**Permintaan Kerja A**
Salin persis sebagian teks tentang dakwah NU, mulai dari kata-kata yang memuat "MUBALIGH NU TIDAK" dan berhenti setelah "yang disampaikan dakwah).".
**Permintaan Kerja B**
Apa saja tanda ketidaksiapan menghadapi kompetisi dakwah yang disebutkan dalam teks tentang dakwah NU?
**Permintaan Kerja C**
Lanjutkan teks tentang dakwah NU mulai sesudah kalimat terakhirnya.

**Blok Teks**
────

MUBALIGH NU TIDAK PERNAH MEMPERHATIKAN DAKWAH DI JABODETABEK, HINGGA MUDAH DISUSUPI FAHAM WAHABI
KH. Abdi Kurnia Djohan :
Saya tidak menyalahkan Wahabi dalam hal penguasaan masjid dan panggung dakwah. Saya lebih suka melihat kondisi internal kalangan Aswaja (NU) yang memang tidak siap menghadapi kompetisi dakwah.
Sebagian besar muballigh NU menganggap bahwa dakwah itu adalah berceramah. Mereka lupa bahwa dakwah merupakan proses yang cukup panjang dan di dalamnya terjalin intimasi antara da'i (sebagai penyampai dakwah) dan mad'u (sebagai pihak yang disampaikan dakwah).
Ketidaksiapan menghadapi kompetisi itu ditandai dengan:
1. Tidak adanya kesiapan di dalam menyajikan materi dakwah:
2. Keengganan mengubah metodologi dakwah:
3. Ketidakmampuan merespon perubahan paradigma keislaman yang berkembang di masyarakat:
4. Ketidakseriusan menggarap dakwah sebagai ladang perjuangan.

────

**Bahan yang Disediakan**
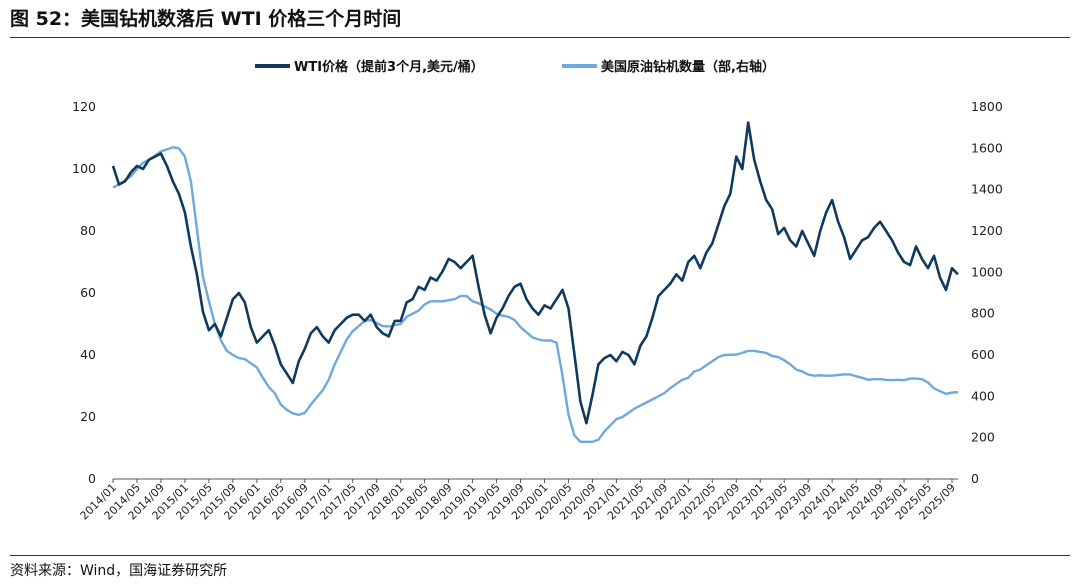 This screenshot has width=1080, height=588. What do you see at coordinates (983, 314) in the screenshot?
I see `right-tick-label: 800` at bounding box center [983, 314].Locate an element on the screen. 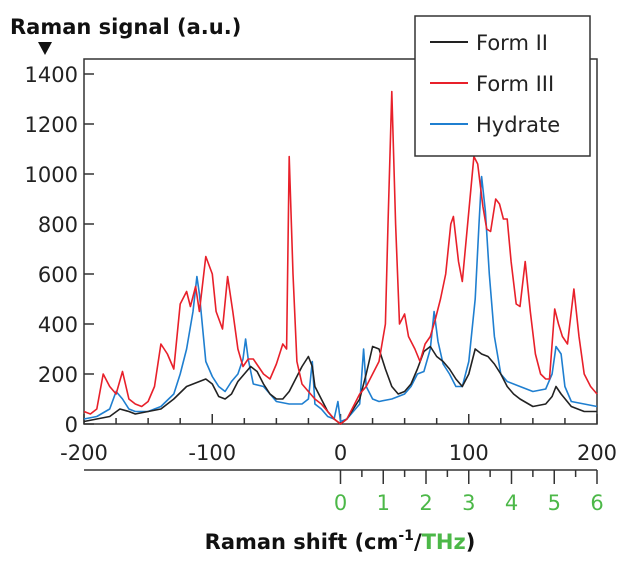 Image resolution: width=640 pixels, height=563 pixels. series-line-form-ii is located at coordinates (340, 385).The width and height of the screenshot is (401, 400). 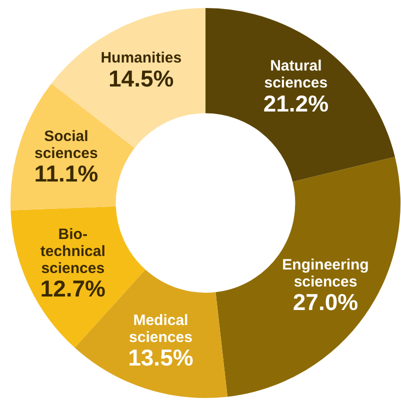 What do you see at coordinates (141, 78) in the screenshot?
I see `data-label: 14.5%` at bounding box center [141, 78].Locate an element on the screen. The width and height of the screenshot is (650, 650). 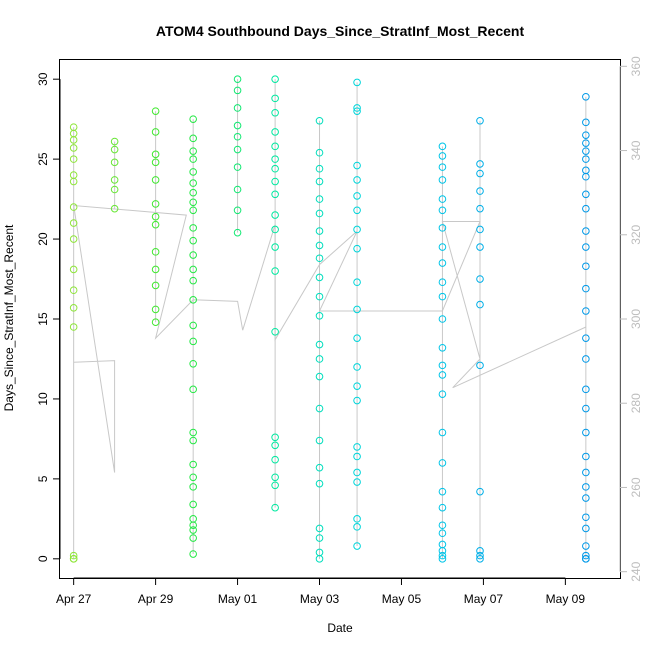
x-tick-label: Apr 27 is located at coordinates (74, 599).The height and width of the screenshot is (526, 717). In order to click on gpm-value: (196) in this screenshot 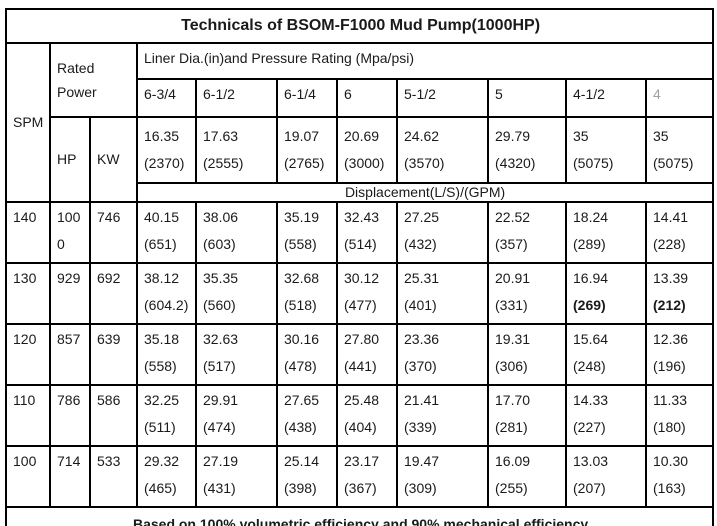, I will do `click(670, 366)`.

────

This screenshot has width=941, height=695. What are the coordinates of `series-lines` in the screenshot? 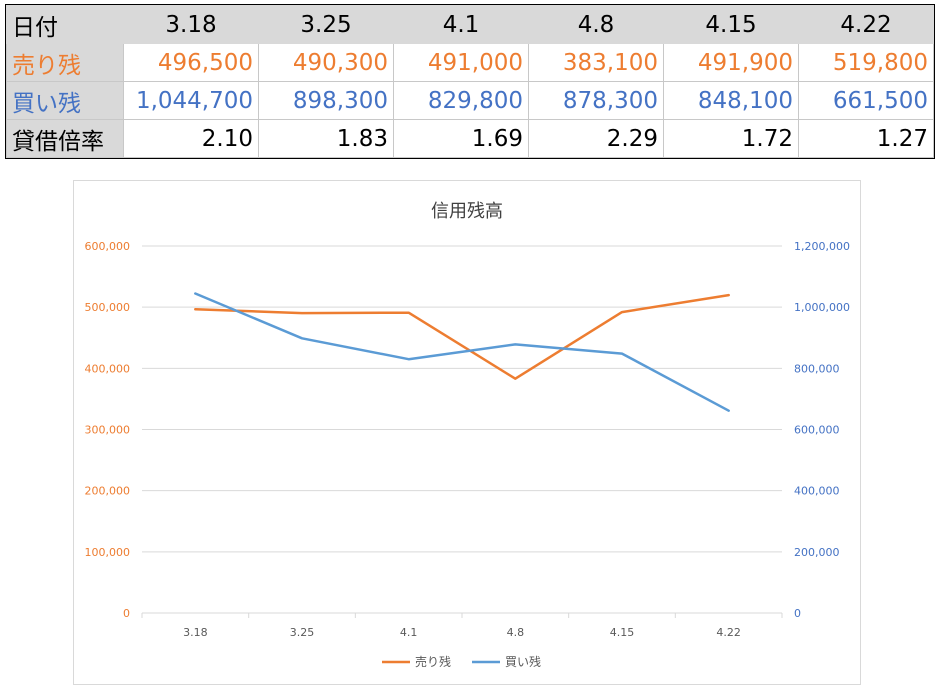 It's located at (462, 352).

────

**Hasil Tugas A**
MUBALIGH NU TIDAK PERNAH MEMPERHATIKAN DAKWAH DI JABODETABEK, HINGGA MUDAH DISUSUPI FAHAM WAHABI
KH. Abdi Kurnia Djohan :
Saya tidak menyalahkan Wahabi dalam hal penguasaan masjid dan panggung dakwah. Saya lebih suka melihat kondisi internal kalangan Aswaja (NU) yang memang tidak siap menghadapi kompetisi dakwah.
Sebagian besar muballigh NU menganggap bahwa dakwah itu adalah berceramah. Mereka lupa bahwa dakwah merupakan proses yang cukup panjang dan di dalamnya terjalin intimasi antara da'i (sebagai penyampai dakwah) dan mad'u (sebagai pihak yang disampaikan dakwah).

**Hasil Tugas B**
1. Tidak adanya kesiapan di dalam menyajikan materi dakwah
2. Keengganan mengubah metodologi dakwah
3. Ketidakmampuan merespon perubahan paradigma keislaman yang berkembang di masyarakat
4. Ketidakseriusan menggarap dakwah sebagai ladang perjuangan

**Hasil Tugas C**
Yang sangat disayangkan, ketidaksiapan itu ditutupi dengan melakukan "serangan" negatif kepada pihak kompetitor. Sebagian malah memilih untuk meminjam kuasa negara sebagai alat memenangkan kompetisi dakwah.
Padahal, dengan memperbaiki keempat poin kerja dakwah di atas, kalangan Aswaja (NU) diprediksi bisa memenangkan kompetisi dakwah.
Berteriak keras-keras bahwa banyak masjid menampilkan penceramah radikal dan intoleran adalah upaya yang sia-sia, jika para kyai dan ustadz NU--khususnya di wilayah jabodetabek atau kota lainnya--masih malas menghadiri sholat berjamaah di masjid. Teriakan itu juga akan mengakibatkan radang tenggorokan jika para kyai dan ustadz NU--khususnya di Jabodetabek--enggan melakukan revisi kinerja dakwah mereka.
Yang perlu diingat:
Bahwa banyaknya orang-orang yang keras hatinya (kalau bisa dikatakan begitu) untuk memimpin Masjid merupakan HUKUMAN dari Allah bagi orang2 yang lembut hatinya, tapi malas meramaikan masjid...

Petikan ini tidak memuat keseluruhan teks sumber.